Having decided to live and work in the barrio, Palermo Viejo, we have tried to define what attract us: its scale and its character. We would like to preserve situations and places, more than just forms and their figurative values. We believe, therefore, in learning from tradition rather than imitating history.
New architecture in this neighborhood, then, should feel like the prolongation of a context made up of recognizable patterns such as facades level with the municipal lines, massive tree planting; galleries and climbing vines; corner bar and coffee shops: all those formal references that emerge from the way people use spaces. We believe, therefore, in an architecture that incorporates, as a guiding idea, the diversity of the environment; an architecture that aims at the organization of a place rather than at its order.

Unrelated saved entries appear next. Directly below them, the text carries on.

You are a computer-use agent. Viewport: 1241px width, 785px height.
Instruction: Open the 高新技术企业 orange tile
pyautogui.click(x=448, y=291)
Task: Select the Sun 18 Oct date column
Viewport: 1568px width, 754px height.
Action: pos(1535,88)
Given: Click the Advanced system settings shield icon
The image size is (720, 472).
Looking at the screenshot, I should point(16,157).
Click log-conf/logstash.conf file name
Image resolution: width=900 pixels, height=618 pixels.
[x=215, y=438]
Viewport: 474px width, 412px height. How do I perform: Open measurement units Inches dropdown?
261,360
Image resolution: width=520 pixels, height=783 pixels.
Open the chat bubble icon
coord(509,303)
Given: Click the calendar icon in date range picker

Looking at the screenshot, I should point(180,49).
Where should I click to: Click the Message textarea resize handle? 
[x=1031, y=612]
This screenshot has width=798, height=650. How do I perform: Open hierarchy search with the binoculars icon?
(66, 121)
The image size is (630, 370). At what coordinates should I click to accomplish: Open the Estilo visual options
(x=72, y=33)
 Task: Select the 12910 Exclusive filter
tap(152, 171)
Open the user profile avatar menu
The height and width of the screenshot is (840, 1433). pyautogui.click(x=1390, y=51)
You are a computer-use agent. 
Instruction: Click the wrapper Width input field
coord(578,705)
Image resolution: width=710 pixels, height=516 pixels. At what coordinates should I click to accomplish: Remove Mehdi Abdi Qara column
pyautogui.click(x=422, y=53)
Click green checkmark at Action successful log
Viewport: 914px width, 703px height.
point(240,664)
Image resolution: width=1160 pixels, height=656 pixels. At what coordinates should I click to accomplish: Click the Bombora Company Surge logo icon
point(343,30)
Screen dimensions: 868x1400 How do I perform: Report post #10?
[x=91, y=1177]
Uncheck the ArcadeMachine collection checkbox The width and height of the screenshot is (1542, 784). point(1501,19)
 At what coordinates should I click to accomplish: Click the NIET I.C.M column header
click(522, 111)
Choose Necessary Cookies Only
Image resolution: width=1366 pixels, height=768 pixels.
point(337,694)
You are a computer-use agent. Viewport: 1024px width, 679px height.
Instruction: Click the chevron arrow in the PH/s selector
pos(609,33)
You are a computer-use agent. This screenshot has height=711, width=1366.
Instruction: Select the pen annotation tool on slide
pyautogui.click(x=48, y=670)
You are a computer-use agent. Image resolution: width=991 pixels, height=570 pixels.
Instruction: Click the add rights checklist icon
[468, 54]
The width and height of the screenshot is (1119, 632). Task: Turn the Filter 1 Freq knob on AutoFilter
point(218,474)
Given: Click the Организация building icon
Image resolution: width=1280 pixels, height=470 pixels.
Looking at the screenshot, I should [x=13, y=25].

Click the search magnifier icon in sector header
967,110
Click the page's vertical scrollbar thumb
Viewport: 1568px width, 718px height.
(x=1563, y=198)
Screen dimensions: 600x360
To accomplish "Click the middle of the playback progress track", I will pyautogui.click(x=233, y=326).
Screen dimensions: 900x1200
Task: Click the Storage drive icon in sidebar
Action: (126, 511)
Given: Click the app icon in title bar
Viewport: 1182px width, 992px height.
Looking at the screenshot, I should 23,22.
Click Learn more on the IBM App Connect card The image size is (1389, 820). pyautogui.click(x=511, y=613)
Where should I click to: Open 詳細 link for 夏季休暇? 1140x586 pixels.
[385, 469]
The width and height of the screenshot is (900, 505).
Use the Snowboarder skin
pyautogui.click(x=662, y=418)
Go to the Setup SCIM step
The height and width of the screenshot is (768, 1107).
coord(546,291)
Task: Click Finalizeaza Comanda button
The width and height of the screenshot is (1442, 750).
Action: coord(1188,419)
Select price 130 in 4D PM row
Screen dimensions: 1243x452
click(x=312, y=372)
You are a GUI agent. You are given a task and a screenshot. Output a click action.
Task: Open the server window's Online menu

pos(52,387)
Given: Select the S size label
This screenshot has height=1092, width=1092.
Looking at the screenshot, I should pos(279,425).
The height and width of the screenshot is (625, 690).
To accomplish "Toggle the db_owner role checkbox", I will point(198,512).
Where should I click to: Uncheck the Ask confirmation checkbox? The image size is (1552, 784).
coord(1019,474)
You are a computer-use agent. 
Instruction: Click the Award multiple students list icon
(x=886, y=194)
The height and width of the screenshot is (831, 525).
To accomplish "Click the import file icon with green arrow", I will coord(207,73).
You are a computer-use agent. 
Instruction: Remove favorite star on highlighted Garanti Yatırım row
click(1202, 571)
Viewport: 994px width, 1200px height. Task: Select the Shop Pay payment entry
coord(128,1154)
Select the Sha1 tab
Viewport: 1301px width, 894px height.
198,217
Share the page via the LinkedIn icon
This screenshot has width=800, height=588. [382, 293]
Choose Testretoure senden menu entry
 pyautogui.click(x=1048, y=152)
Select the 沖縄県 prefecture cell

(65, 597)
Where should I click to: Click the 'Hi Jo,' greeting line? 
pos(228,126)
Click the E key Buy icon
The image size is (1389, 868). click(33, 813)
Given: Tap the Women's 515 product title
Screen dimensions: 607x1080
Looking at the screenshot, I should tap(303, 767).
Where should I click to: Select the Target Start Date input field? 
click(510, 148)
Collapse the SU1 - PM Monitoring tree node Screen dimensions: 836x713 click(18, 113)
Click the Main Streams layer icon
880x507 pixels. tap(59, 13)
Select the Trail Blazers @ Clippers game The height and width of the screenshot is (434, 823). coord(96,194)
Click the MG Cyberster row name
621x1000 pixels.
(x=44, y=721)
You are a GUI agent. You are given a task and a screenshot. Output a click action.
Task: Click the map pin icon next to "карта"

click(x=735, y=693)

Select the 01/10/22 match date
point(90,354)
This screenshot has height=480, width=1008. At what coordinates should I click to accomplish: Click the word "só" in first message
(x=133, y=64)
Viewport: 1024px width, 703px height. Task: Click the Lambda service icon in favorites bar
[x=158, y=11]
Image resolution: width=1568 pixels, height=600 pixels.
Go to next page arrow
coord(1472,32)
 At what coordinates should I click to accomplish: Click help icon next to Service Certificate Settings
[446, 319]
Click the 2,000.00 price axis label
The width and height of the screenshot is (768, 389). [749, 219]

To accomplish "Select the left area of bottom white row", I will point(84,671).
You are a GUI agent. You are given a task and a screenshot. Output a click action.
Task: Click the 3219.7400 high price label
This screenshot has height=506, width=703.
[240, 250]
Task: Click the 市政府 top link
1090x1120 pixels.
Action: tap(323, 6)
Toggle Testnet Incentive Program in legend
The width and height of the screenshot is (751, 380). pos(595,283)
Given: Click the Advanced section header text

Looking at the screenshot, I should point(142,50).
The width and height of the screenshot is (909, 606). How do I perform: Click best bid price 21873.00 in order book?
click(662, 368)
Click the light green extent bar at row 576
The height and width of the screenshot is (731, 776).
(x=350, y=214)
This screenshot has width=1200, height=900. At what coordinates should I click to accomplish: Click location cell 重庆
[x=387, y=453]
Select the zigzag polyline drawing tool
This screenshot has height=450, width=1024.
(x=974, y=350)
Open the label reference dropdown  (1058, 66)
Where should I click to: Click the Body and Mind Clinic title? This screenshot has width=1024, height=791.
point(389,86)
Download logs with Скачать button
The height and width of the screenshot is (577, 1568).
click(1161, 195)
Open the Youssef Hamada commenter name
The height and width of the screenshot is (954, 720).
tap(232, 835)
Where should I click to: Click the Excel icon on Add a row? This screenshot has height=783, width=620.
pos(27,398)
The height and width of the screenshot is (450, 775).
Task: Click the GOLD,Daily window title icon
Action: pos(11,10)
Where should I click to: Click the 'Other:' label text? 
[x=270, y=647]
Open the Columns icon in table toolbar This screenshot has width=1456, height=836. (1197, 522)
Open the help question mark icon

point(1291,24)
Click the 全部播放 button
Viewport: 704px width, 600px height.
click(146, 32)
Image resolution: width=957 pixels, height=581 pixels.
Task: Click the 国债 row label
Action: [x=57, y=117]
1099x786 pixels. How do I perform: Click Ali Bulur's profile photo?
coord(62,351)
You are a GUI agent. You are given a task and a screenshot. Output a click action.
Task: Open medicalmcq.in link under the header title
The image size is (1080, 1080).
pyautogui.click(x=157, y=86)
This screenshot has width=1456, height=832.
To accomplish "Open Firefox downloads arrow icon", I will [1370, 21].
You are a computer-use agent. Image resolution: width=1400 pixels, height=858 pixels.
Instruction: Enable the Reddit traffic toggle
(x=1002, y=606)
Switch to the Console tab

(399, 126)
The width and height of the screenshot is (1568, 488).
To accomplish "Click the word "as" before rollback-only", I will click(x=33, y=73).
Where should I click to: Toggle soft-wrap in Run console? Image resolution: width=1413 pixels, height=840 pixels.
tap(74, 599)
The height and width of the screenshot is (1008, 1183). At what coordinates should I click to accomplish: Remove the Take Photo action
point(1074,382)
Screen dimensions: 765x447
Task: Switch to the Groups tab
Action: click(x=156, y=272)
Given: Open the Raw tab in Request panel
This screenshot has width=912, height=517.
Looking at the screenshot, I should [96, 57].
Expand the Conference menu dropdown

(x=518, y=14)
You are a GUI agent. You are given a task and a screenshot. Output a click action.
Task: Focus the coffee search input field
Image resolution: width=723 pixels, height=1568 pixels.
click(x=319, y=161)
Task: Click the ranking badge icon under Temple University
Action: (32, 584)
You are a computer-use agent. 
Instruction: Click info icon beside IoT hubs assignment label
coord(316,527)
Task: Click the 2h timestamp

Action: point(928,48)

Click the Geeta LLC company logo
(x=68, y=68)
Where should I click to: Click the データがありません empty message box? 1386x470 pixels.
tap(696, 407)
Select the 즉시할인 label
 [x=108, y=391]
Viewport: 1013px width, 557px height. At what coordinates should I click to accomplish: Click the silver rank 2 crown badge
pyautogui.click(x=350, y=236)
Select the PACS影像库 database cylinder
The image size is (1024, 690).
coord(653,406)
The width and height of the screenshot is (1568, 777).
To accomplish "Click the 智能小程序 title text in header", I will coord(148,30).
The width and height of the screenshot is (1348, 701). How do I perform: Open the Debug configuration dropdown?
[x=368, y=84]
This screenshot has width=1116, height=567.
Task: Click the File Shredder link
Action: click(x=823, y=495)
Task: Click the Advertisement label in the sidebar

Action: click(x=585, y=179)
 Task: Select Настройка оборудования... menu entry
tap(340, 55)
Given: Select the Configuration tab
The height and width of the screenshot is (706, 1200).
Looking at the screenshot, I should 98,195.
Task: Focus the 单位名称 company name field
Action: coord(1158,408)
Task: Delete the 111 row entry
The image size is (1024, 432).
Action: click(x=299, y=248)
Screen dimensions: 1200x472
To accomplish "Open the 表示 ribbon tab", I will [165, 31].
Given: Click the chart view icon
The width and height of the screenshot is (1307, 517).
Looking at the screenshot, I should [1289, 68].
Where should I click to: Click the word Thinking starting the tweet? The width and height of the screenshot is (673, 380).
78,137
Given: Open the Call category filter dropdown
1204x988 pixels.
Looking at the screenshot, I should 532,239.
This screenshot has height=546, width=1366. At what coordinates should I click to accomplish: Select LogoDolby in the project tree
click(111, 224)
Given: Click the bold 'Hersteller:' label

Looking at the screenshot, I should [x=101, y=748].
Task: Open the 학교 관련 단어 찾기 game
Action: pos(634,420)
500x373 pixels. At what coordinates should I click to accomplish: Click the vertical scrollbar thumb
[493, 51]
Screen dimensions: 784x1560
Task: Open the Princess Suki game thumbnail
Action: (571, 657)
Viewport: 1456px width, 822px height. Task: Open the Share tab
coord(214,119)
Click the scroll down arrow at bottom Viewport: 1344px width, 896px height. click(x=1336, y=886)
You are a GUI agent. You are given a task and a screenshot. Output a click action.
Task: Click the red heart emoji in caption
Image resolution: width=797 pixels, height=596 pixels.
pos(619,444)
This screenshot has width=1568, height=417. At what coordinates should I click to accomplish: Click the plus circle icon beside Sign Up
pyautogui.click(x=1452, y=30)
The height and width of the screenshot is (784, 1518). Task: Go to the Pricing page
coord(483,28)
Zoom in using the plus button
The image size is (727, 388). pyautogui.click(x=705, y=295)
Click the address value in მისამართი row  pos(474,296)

Recycling and renovating are key topics when speaking of neighbourhoods; our experience tell us that when working on an existing building, what is new should transcend what exist, or leave it as it is. The aesthetics of construction techniques and materials should be evident, since it originates in their “natural” beauty and not in preconceptions about them.
We advocate an architecture of public spaces through “small urban interventions” in residual spaces identified by neighbors, and which can be recuperated for people’s use.
Finally, we believe that the closest to a national architecture is that which emerges from our own existing realities and concerns; this is particulary true of barrio architecture. If, moreover, it is inscribed in a community project, it will become true popular architecture.